Even as Coloradans elected a Republican senator for the first time in a dozen years and handed Republicans control of one chamber of the state legislature, voters did an abrupt about-face when it came to the recalls. The two pro-gun Republicans elected during the recalls were handily beaten this month by Democratic candidates — one of whom once worked for the gun-control group founded by former Mayor Michael R. Bloomberg of New York City.
Cliff Schecter:
One of the Midterms’ Little-Noticed Big Losers: The NRA
The Washington state background check win was a big [Bidenism] deal. Several others like it prove that people want progressive things.
LA Times:
Strategists on both sides say gun issues played little role in this fall’s campaign, in either Pueblo or Colorado Springs.
Allies of Morse did, however, take particular pleasure in Herpin’s defeat by Democrat Michael Merrifield, who once worked for Bloomberg’s anti-gun group.
As for the former lawmaker, his feeling is less a sense of vindication than an attitude of I-told-you so.
He noted that both Senate districts are heavily Democratic and even the relatively meager turnout for Tuesday’s midterm election far exceeded the 20% of voters who cast ballots in the September 2013 recall vote.
So, there you have it. Gun issues trump everything, except when they don't. And sometimes they aren't playing the role advocates on either side say they do.
More politics and policy below the fold.
Charlie Cook:
Bad Decisions Came Back to Haunt Democrats in Midterms
Americans reeling from the economy still resent the policy choices that President Obama and congressional Democrats made early on.
Yes, except that polling says for most Americans one of those policy choices
(Obamacare) didn't drive the election.
Read these next two together. Reihan Salam:
How Republicans Can Get Things Done
What the GOP can learn from Democrats about how to govern.
How to accept incremental change.
Ezra Klein:
What Democrats can learn from Republicans
How to focus on down ballot elections.
Michael Cohen:
The announcement Friday that the Supreme Court will once again be looking at the issue of whether Obamacare passes legal muster has created an outpouring of gnashing of teeth among liberals. For good reason. It was only two-and-a-half years ago, after all, when the Court was one vote short of ruling the law unconstitutional. Surely with a second chance at the apple, the Court will use this opportunity to eviscerate the signature achievement of Barack Obama’s presidency. Not so fast.

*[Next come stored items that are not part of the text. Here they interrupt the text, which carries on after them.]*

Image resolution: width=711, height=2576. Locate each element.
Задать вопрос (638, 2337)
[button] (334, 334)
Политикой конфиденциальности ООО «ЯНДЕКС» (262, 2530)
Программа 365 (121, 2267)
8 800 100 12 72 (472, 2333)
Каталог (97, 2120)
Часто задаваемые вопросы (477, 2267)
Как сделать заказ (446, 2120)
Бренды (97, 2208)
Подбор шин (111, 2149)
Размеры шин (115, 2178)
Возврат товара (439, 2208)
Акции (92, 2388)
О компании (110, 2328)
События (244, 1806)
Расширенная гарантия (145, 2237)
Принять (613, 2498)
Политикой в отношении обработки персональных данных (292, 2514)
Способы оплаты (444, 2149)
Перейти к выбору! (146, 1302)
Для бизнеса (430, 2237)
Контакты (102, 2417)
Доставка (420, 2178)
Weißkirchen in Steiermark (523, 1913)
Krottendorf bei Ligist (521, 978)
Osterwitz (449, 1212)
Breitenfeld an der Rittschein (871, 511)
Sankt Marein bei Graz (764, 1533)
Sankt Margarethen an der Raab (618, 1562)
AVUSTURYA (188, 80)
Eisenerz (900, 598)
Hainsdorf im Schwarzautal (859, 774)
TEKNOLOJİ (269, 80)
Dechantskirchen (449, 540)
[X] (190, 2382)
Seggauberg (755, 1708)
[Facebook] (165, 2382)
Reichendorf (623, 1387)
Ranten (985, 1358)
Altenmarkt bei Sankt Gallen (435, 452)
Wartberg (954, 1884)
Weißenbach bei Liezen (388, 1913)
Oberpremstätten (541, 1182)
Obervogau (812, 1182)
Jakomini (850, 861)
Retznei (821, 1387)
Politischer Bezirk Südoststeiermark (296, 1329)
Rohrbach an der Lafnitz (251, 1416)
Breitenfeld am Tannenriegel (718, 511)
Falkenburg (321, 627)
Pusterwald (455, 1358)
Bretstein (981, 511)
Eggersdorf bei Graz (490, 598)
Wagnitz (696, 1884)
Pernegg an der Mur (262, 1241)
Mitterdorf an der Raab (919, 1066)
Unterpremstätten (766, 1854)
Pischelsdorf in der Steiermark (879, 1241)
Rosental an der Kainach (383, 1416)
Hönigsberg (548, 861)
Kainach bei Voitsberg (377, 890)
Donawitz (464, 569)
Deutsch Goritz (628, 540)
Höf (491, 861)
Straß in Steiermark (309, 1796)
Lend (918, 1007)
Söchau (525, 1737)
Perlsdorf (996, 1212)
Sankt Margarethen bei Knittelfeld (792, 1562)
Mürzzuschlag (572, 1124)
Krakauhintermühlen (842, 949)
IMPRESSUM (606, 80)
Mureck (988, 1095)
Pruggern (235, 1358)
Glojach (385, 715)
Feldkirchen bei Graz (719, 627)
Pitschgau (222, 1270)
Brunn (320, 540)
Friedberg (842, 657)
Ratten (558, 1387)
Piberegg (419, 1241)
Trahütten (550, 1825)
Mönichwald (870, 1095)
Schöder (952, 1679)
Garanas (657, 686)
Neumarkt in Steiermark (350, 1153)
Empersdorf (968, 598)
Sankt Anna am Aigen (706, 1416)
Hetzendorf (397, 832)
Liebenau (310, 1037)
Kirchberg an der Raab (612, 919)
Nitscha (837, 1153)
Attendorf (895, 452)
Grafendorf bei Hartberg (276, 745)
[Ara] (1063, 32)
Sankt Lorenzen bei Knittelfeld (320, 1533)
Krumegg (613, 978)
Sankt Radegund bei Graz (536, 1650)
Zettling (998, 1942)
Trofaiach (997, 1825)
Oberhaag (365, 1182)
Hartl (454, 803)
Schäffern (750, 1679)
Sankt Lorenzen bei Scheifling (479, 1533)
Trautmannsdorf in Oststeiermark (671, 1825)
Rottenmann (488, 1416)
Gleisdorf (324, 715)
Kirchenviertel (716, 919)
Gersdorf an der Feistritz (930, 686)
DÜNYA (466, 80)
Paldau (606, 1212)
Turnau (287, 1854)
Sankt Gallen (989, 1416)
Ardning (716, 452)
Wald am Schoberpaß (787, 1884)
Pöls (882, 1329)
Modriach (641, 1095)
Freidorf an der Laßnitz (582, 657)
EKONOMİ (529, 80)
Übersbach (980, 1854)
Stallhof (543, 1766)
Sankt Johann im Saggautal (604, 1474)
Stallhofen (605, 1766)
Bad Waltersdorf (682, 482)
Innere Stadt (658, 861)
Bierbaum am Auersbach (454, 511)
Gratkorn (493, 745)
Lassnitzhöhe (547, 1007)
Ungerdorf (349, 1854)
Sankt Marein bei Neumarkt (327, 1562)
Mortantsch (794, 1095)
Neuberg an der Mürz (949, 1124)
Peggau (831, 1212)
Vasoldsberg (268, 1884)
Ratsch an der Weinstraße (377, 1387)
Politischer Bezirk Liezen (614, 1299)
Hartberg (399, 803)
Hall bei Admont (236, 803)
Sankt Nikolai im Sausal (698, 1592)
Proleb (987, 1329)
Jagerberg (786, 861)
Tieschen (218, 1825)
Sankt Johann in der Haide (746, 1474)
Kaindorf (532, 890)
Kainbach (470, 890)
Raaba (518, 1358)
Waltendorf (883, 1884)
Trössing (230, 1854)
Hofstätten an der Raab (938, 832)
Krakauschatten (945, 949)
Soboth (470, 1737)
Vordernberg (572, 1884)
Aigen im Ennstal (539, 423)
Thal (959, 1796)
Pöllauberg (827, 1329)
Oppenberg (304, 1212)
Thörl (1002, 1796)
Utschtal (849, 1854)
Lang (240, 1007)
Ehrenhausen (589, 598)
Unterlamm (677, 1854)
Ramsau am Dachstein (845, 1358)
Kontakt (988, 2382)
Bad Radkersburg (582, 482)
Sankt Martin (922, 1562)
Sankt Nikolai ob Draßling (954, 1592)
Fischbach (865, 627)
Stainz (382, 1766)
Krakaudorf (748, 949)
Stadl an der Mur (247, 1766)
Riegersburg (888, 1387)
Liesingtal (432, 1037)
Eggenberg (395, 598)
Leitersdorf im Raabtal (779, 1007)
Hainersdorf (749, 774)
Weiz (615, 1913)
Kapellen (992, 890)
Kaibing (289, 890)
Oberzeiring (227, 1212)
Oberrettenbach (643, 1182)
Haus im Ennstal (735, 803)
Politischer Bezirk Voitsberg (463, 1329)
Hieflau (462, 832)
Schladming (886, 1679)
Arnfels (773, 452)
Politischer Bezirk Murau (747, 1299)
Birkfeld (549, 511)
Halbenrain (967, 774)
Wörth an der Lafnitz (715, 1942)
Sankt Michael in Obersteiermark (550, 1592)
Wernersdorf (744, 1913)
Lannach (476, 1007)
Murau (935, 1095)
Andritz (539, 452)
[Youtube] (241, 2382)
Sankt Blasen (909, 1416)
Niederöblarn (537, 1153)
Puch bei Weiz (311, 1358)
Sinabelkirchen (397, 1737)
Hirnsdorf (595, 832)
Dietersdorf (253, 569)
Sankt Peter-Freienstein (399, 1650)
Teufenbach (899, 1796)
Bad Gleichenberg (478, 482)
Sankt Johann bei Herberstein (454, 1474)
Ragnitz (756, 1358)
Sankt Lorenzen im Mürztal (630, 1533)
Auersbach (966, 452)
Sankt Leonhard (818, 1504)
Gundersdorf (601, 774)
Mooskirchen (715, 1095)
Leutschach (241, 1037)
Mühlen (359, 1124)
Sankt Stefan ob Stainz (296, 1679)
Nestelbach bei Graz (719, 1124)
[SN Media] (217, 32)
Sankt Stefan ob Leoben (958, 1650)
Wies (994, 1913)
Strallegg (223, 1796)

There’s good reason to believe that Obamacare is safe, but even if the Court were to rule against the government, it creates as many political problems for Republicans as it does for the White House.
WSJ:
In what promises to be a nail-biting event worthy of a Hollywood script, rocket scientists Wednesday will attempt the challenging task of trying to land a probe on the surface of a comet.
After a decadelong trek through the solar system, the European Space Agency’s spacecraft Rosetta made a historic rendezvous with a comet known as 67P/Churyumov-Gerasimenko in August. The craft is now in orbit just 6 miles above the comet’s surface. If all goes well, a small probe called Philae will descend from the mother ship and become the first craft to ever survive a landing on a comet.